Sitecore Cache Types

Sitecore's caches can be categorized into two groups: Site Caches and Database Caches.

Site Caches

Each site in the solution gets its own cache. This is the HTML Cache, and it's used to cache the rendered presentation components. Making effective use of the site's HTML cache can help to dramatically speed up page load times.
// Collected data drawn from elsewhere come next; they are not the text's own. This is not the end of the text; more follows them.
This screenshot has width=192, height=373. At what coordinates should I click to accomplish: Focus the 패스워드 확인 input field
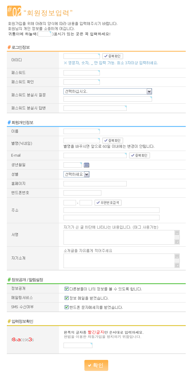[81, 82]
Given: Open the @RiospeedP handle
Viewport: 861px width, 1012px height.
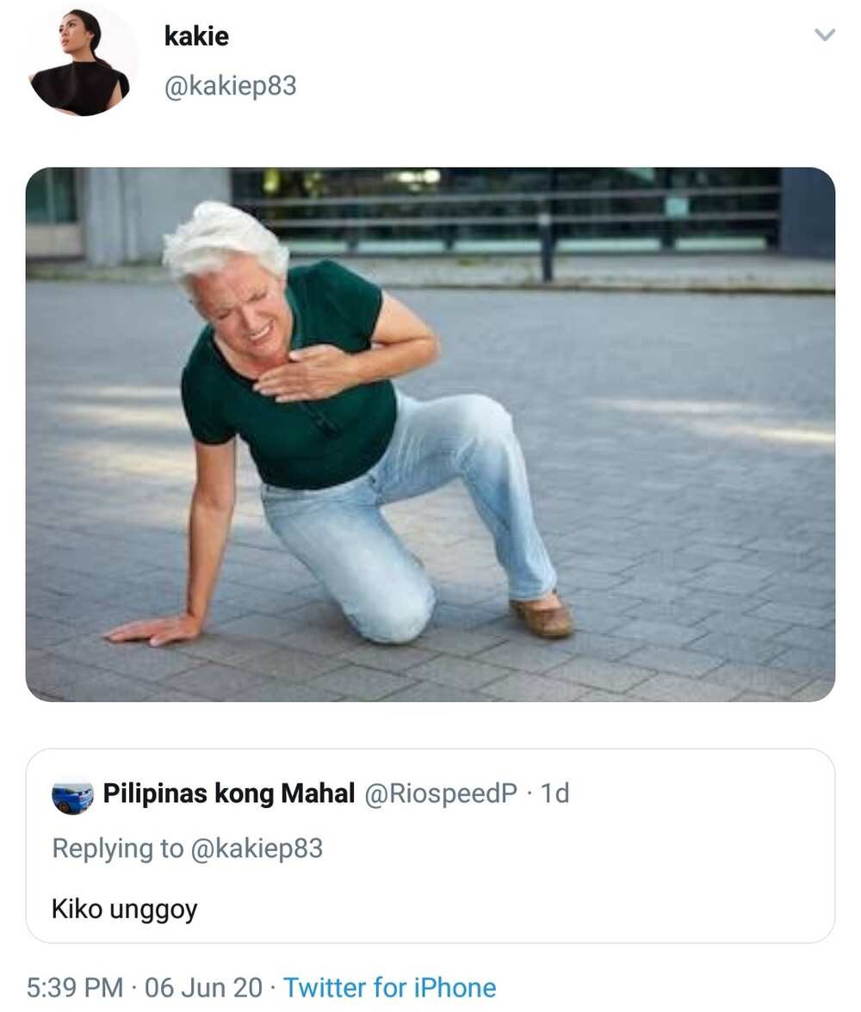Looking at the screenshot, I should tap(441, 793).
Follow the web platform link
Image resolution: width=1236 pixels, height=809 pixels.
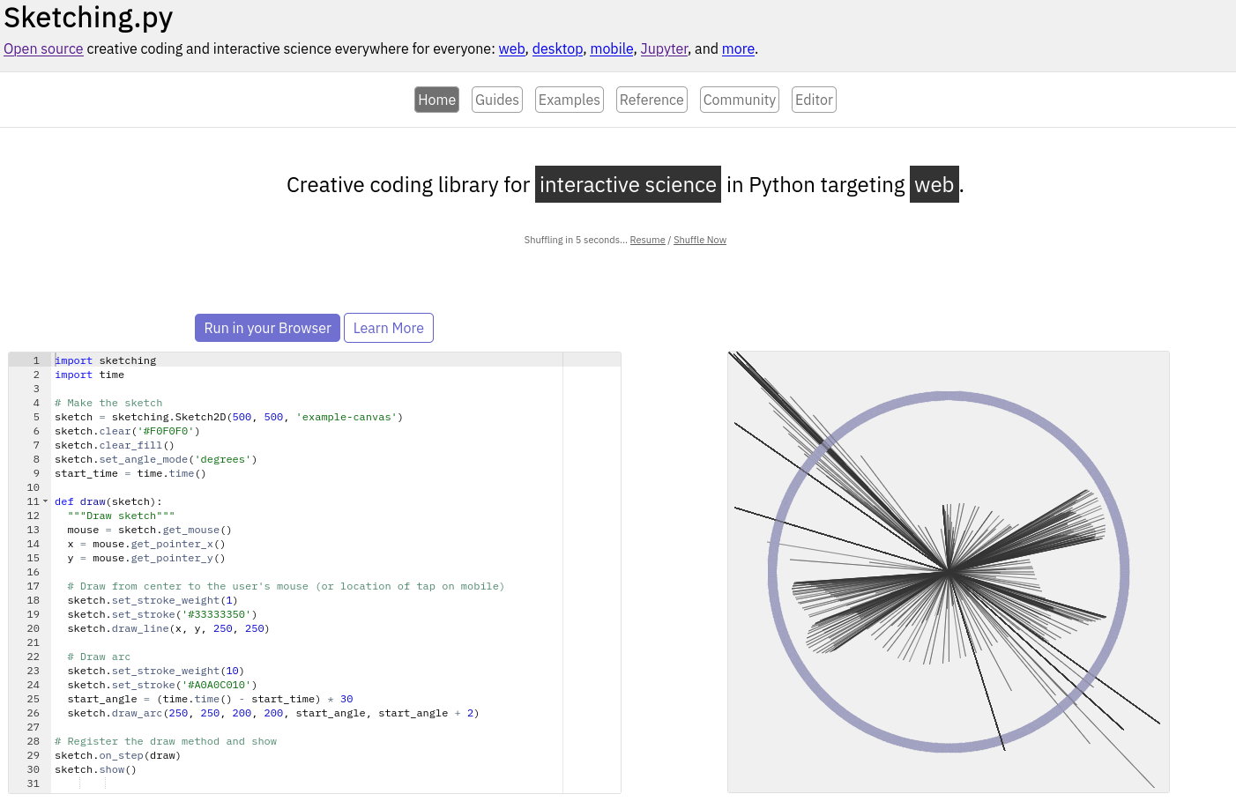click(511, 48)
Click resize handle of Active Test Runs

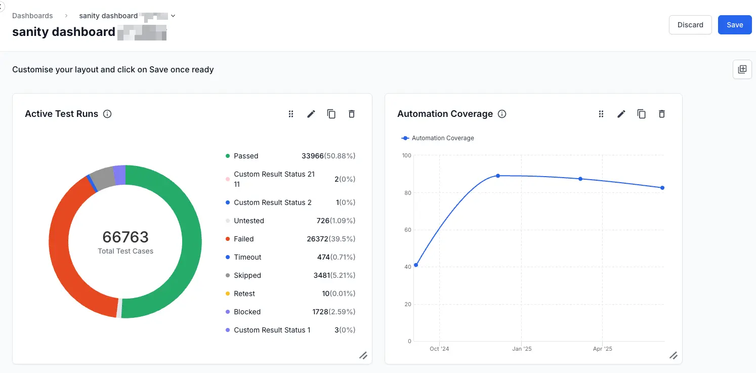click(x=363, y=355)
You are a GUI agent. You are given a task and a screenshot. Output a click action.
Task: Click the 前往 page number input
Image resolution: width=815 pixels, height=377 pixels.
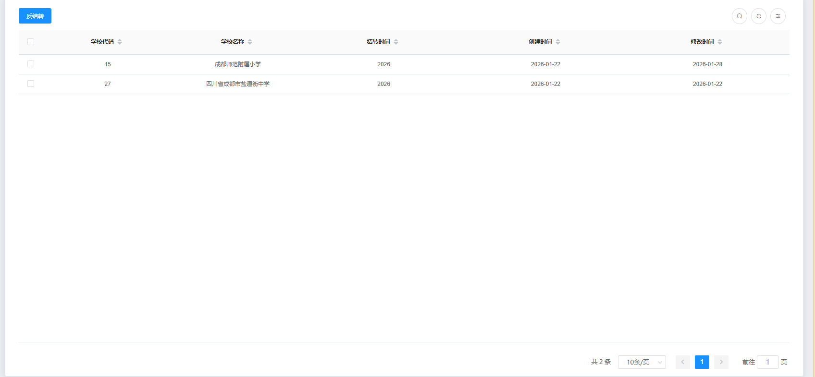click(767, 362)
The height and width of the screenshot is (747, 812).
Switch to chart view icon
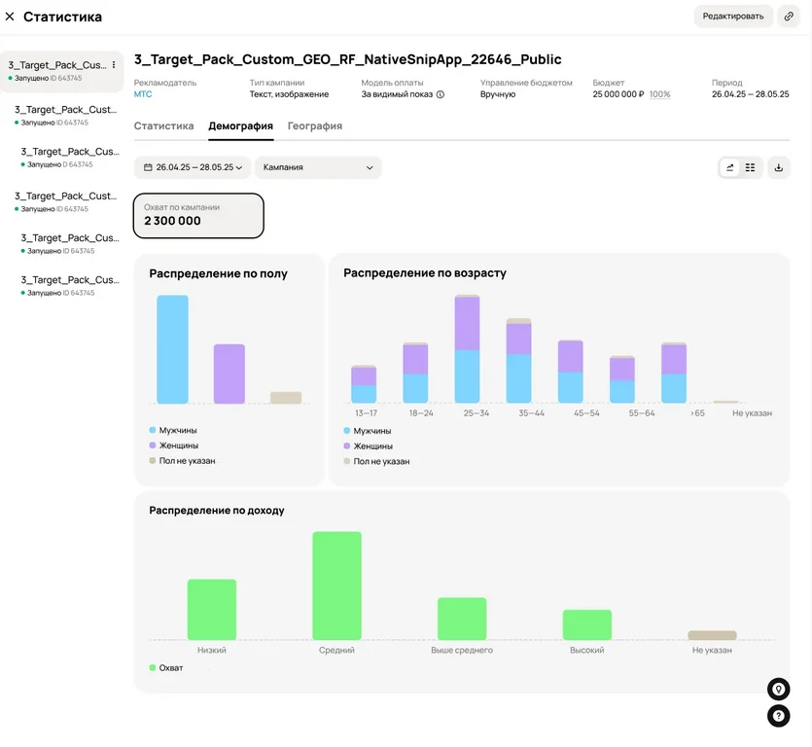tap(729, 167)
As much as we would all hate to admit it, sometimes deadlines force us to launch with that one really non-performant rendering that makes an excessive number of item requests even though the rendered HTML never really changes. Fortunately, leveraging the HTML cache to help alleviate this performance bottleneck is as simple as checking a box on the rendering or the sublayout.

Database Caches

The Sitecore databases are pretty big, and so are the Items that we retrieve from them. Fortunately, the Sitecore development team outfitted the platform with not one, not two, but THREE different database caches! Every Sitecore database has its own of the following three caches:

  • Item Cache
  • Data Cache
  • Prefetch Cache

The database caches are designed to front-load a lot of the data access work in exchange increased performance after startup, to reduce number of actual requests to the database, and to reduce the number of times that item information needs to be parsed.

Obviously, the database caches are absolutely critical for any enterprise-level Sitecore solution.

Cache Descriptions

HTML Cache

The HTML Cache is used to improve the load time of your renderings and sublayouts, by storing the rendered HTML for those components with rendered markup that is not dynamic and does not frequently change.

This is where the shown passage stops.